Şimdi buluşmak için beni evden alacaktı ve ben neredeyse hazır sayılırdım. Onunla zaman geçireceğim için kendimi mutlu ve normal hissediyordum. Normal bir iki insan ilişkisindeymişiz gibi.
Bana "Sevgilim misin?" dediğinde ne cevap vereceğimi bilememiştim. Çünkü hislerimden ve onunla birlikte olma konusunda gerçekten emin değildim. Ama kendime bir söz vermiştim, eğer bugün güzel ve sorunsuz geçerse onunla gerçekten beraber olma konusunu açacaktım. Belki bundan bahsetmek bir şeyleri daha fazla ciddiye almasına ve kendine çeki düzen vermesine sebep olabilirdi.
Evin önüne indiğimde onu spor bir kombinle görmüştüm. Altında gri bol bir eşofman, üstünde ise yeşil yine bol bir forma vardı. Bu kadar sadeyken bile mükemmel gözükebiliyordu.
"Güzelim."
Ellerini belime sarıp bana sarıldığında ben de ona karşılık vermiştim. Baş döndürücü kokusunu içime çekerken dudaklarımdaki gülümseme büyüdü.
"Nereye gideceğiz?"
Merakla gözlerine baktığımda yanaklarımdan tutup beni öpmüştü.
"Göreceksin."
Arabasına bindiğimizde yol boyu onun güzel suratını izlemiş ve hayaller kurmuştum. Gerçekten Londra'ya üniversite okumak için gittiğimde benimle gelir miydi? Çok uzak bir yer değildi buraya evet ama bu evden, aptal Owen ve ortamından uzaklaşmak hayallerim arasındaydı yıllardır.
Hayallerimin arasına Zayn'le güzel bir gelecekte eklenmişti o an.
Arabayı durdurduğunda geldiğimizi anlamış ve inmiştim. Ellerimi elleriyle kenetleyip bana kısa bir bakış attıktan sonra yürümeye başladı. Ben de onunla beraber ilerlerken, ormanlık denebilecek bir alana girmiştik. Nereye gideceğimizi anlamlandıramamış ve etrafa meraklı bakışlar atıyordum.
"Burası neresi?"
"Sabret."
Dediğini yapıp sadece yürümeye devam ettiğimde, ağaçların ve otların arasından çıkıp karşımdaki manzaraya şok olmuşçasına bakmıştım. Hayatımda gördüğüm en harika görsellerden birisini izliyordum şu anda.

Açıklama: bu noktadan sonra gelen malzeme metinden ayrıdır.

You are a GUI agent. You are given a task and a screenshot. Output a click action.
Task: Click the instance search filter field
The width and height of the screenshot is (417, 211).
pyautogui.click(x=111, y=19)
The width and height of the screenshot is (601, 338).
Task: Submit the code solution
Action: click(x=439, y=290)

Uçurum denilebilecek yükseklikte bir yerdeydik, aşağısı öldürücü bir boşlukla kaplıyken karşımızdaysa kusursuz bir manzara eşlik ediyordu. Güneşin ışıkları, gökyüzünün tonu ve bulutların bu denli güzelliğiyle, tüm şehir önümüze serilmişti neredeyse.
"Zayn..." diye mırıldandım ne diyeceğimi bilemeden. Burası o kadar güzeldi ki, eğer şu uçurumdan düşüp ölsem bile ölümüm böyle güzel bir yerde olduğu için pişmanlık duymazdım.
"Senin kadar güzel değil. Ama iki güzel manzara yan yana olunca gerçekten insanı büyülüyormuş."
Yoğun bakışları üzerimdeyken ben de gözlerimi parıldayan elalarına çevirmiştim. Güneşin yüzüne vurmasıyla oluşan bu şölen, karşımdaki manzaradan bile daha çarpıcıydı.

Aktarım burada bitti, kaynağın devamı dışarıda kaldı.